◆ Work to be completed ◆
Could you write out exactly, and only, the lines from the one containing "The image size is (633, 307)." through the last line of the data, leaving out all pictures?

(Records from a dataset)
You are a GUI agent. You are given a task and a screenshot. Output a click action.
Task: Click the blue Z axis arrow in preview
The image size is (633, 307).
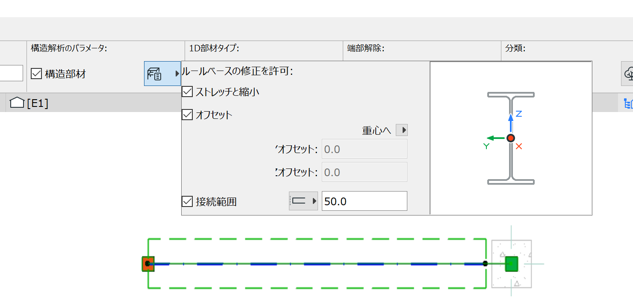point(511,120)
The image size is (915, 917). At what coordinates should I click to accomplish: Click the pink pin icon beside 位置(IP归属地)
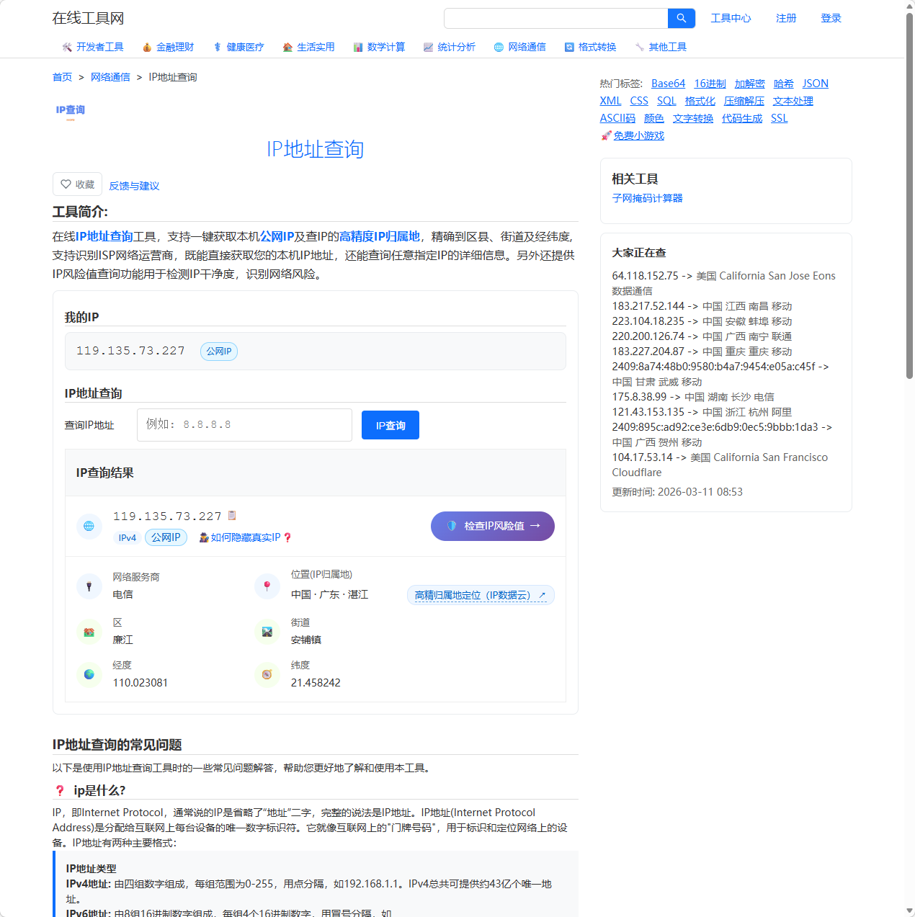coord(267,586)
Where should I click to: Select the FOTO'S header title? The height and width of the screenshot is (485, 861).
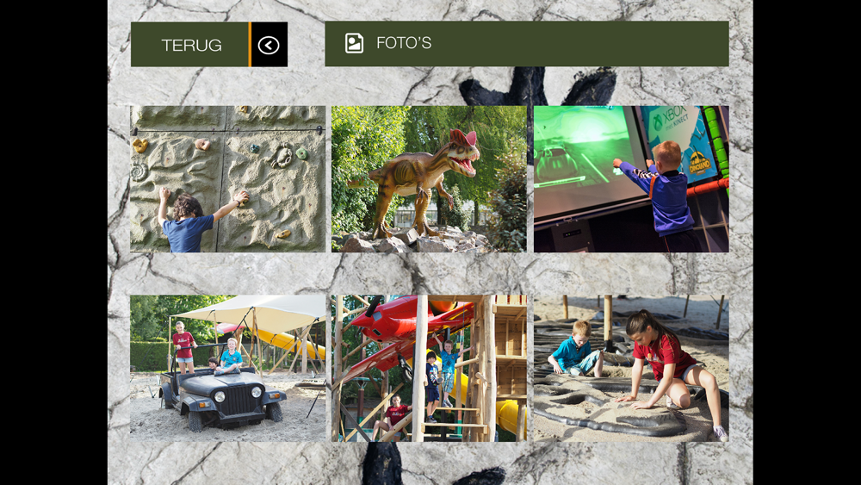coord(404,43)
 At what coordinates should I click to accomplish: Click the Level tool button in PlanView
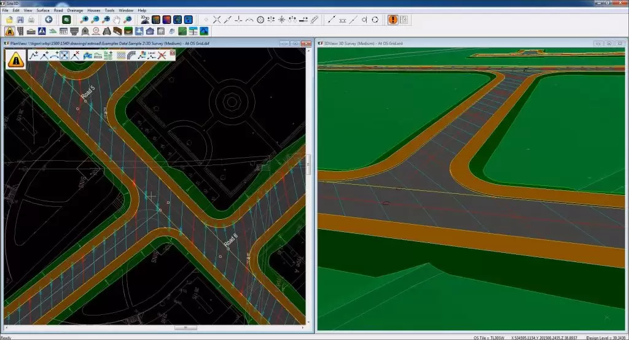pos(151,55)
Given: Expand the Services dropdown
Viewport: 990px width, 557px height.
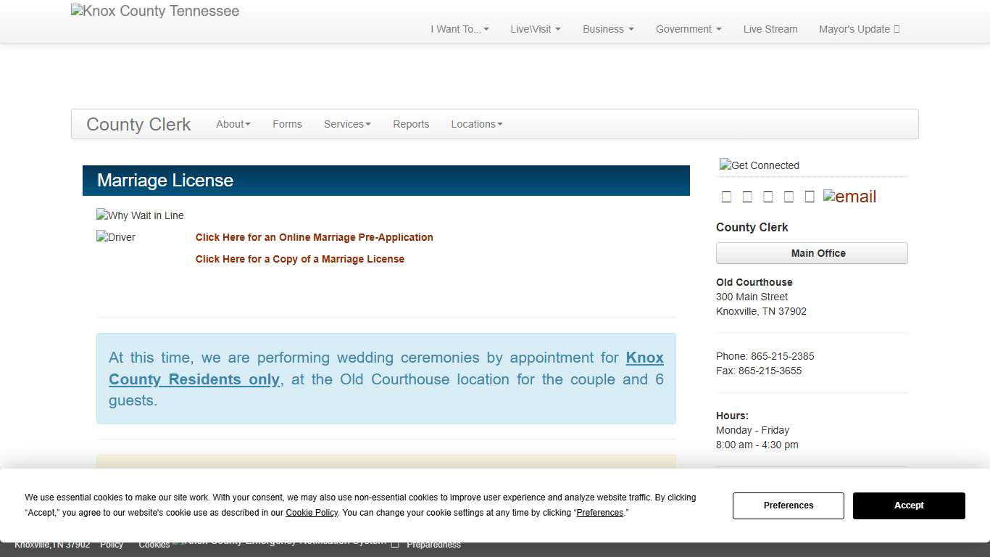Looking at the screenshot, I should point(346,124).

◆ Exercise solution ◆
The image size is (633, 307).
point(511,120)
The image size is (915, 917). At what coordinates should I click to accomplish: Click the pink pin icon beside 位置(IP归属地)
coord(267,586)
Where should I click to: Select the FOTO'S header title? The height and width of the screenshot is (485, 861).
coord(404,43)
 At what coordinates should I click to accomplish: Click the Level tool button in PlanView
pos(151,55)
Given: Expand the Services dropdown
Viewport: 990px width, 557px height.
Looking at the screenshot, I should point(346,124).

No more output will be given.